Dio un paso hacia él. Ali Khurram no dijo nada. En su lugar miró al policía. El espigado hombre se llamaba Khalid Mushtak; dos años antes se había licenciado en la academia de Policía como número uno de su promoción. Sus ojos se estrecharon y la nuez delató que tragaba saliva. Pero no dijo nada.
—Con gente como tú —se apresuró a decir Silje, haciendo unas grandes comillas en el aire—. No me refería a gente como tú. Me refería… Me refería a la gente que no se ha aprendido nuestro sistema, que no entiende cómo…
Se interrumpió a sí misma.
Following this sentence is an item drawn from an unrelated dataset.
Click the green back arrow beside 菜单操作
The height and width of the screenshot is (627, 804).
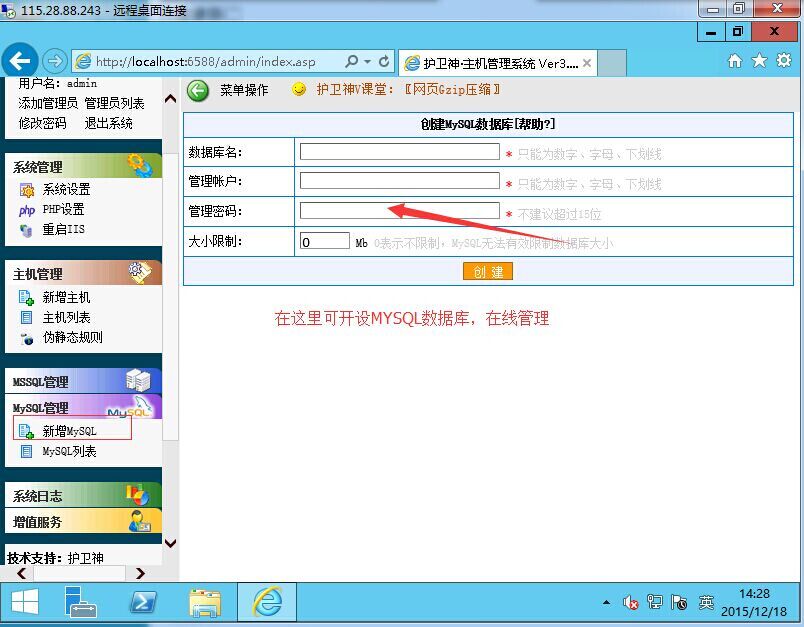[x=198, y=90]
El único sonido que se oía era el homogéneo zumbido de unos enormes tubos de ventilación que había en el techo. El director técnico por fin había dejado de sonreír. Ali Khurram había dejado de gimotear. Khalid Mushtak miraba fijamente a la subinspectora sin decir una sola palabra.
—Lo siento —dijo al fin Silje Sørensen—. Lo siento. Acabo de decir una gran tontería.
Le tendió la mano al policía.
Él no la cogió.
—No es a mí a quien le tienes que pedir perdón —dijo sin entonación en la voz, y le puso las esposas al arrestado—. Es a este tipo de aquí. Pero vas a tener muchas ocasiones para hacerlo. Apuesto a que va a estar un tiempo detenido.